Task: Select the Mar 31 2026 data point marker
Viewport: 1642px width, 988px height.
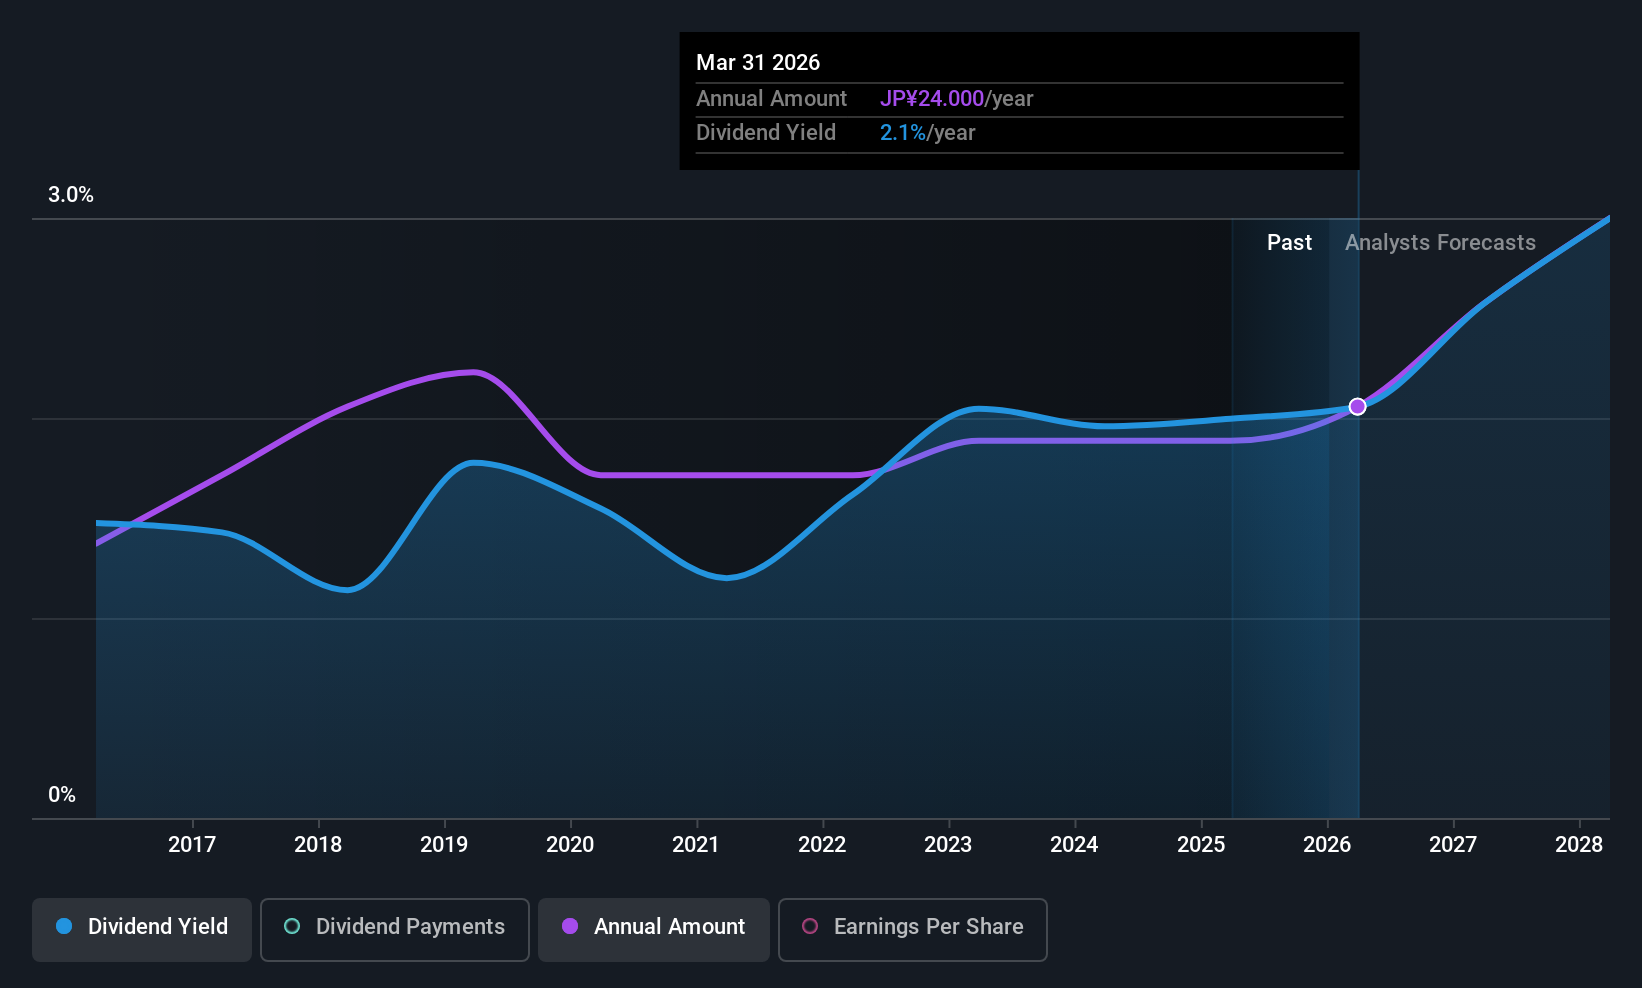Action: pos(1357,406)
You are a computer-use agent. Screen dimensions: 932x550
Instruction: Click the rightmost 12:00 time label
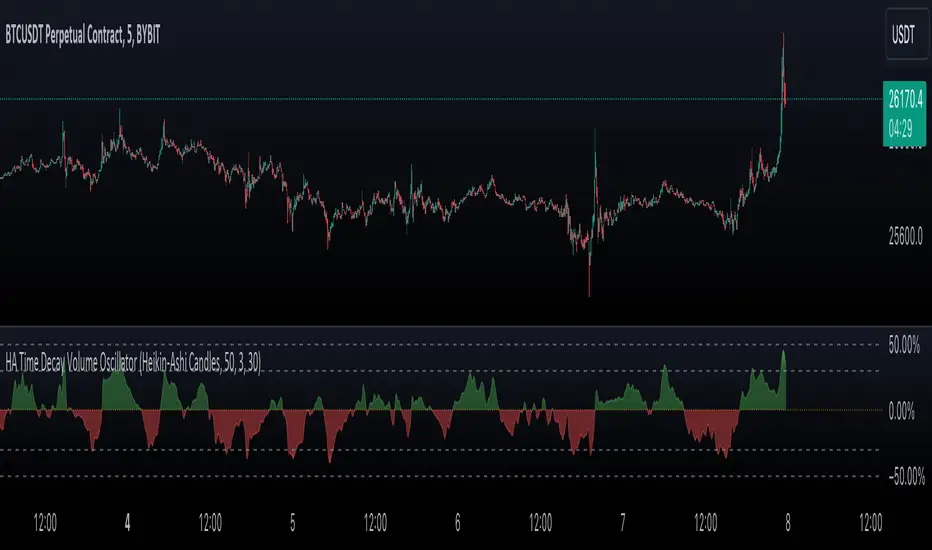870,523
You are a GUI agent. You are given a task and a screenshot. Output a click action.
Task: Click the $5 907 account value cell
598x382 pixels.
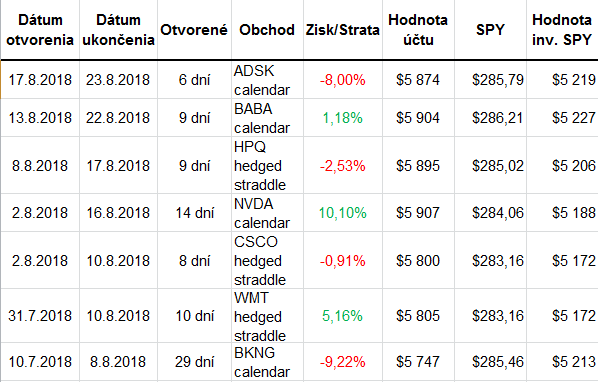pos(418,213)
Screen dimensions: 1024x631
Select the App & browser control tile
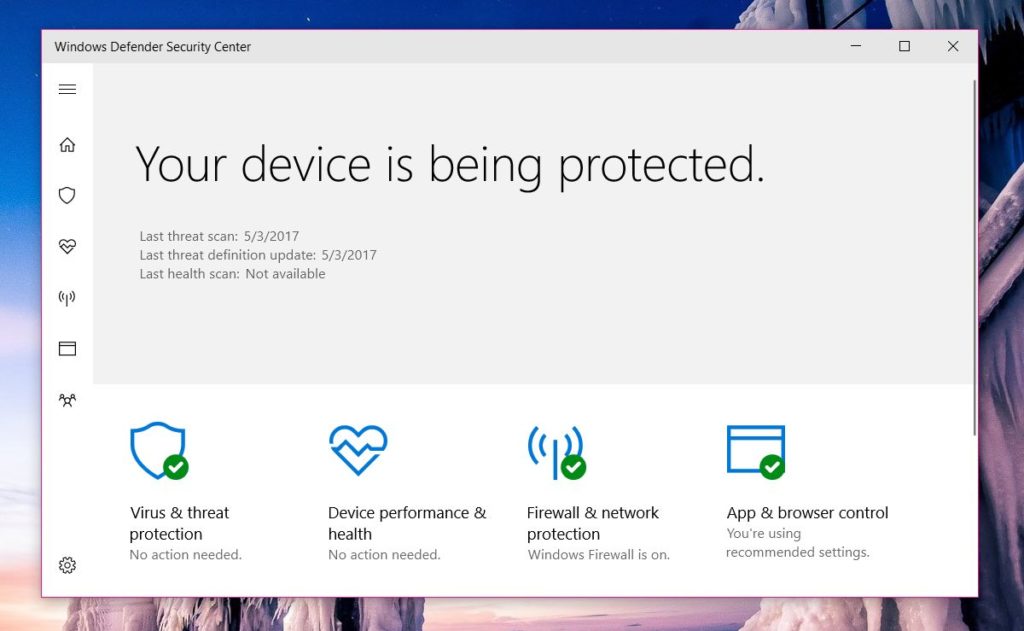point(807,512)
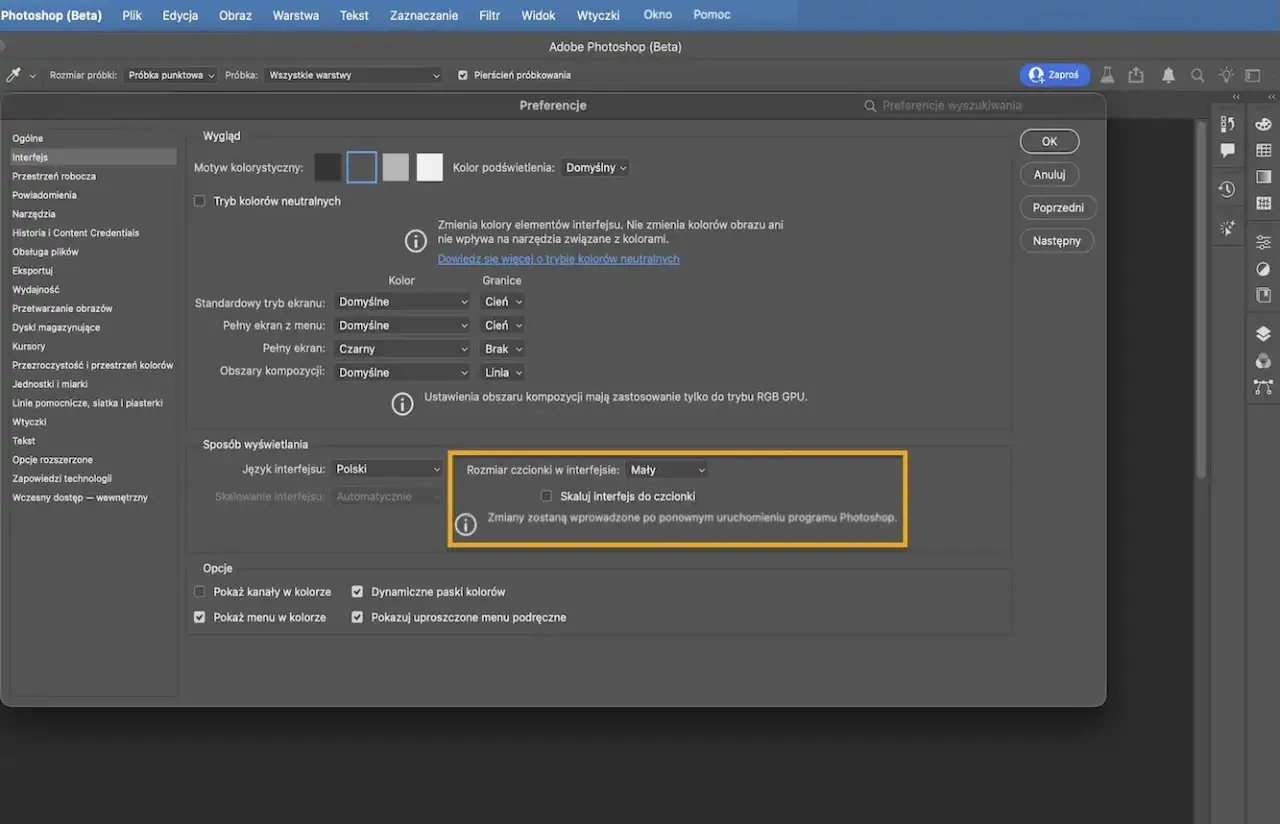Open the Rozmiar czcionki w interfejsie dropdown
The image size is (1280, 824).
click(x=667, y=469)
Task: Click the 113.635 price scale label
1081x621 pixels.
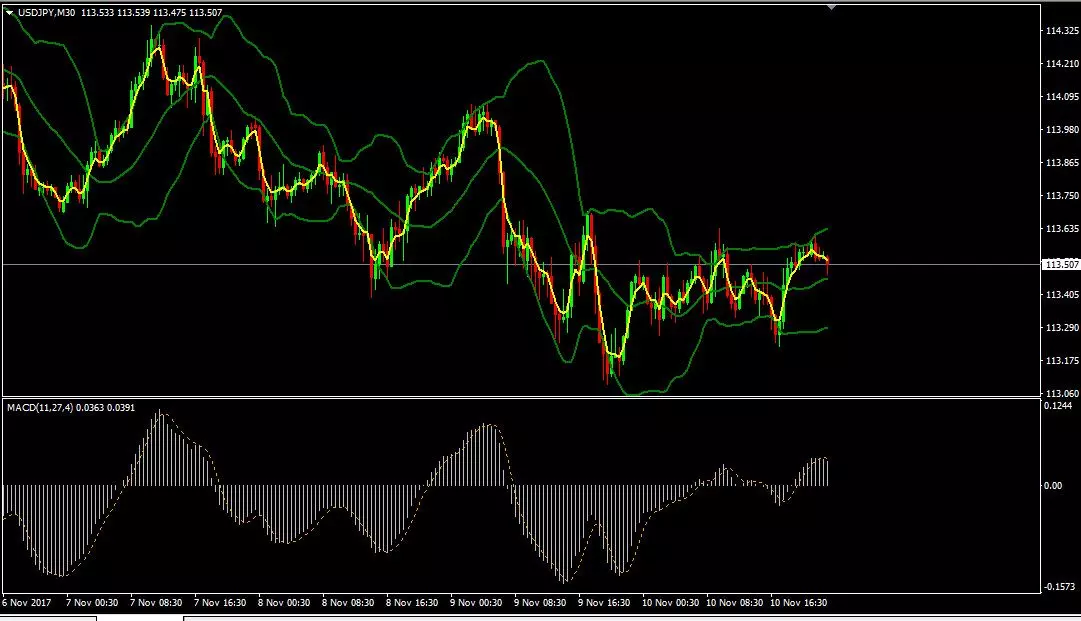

────────────────────────────────────────

What is expected:
Read each line of the material, and wherever the word "agent" turns up, copy that line.

Solution below:
You are a computer-use agent. Screen dimensions: 932x550
You are a GUI agent. You are given a task and a screenshot. Output a click action.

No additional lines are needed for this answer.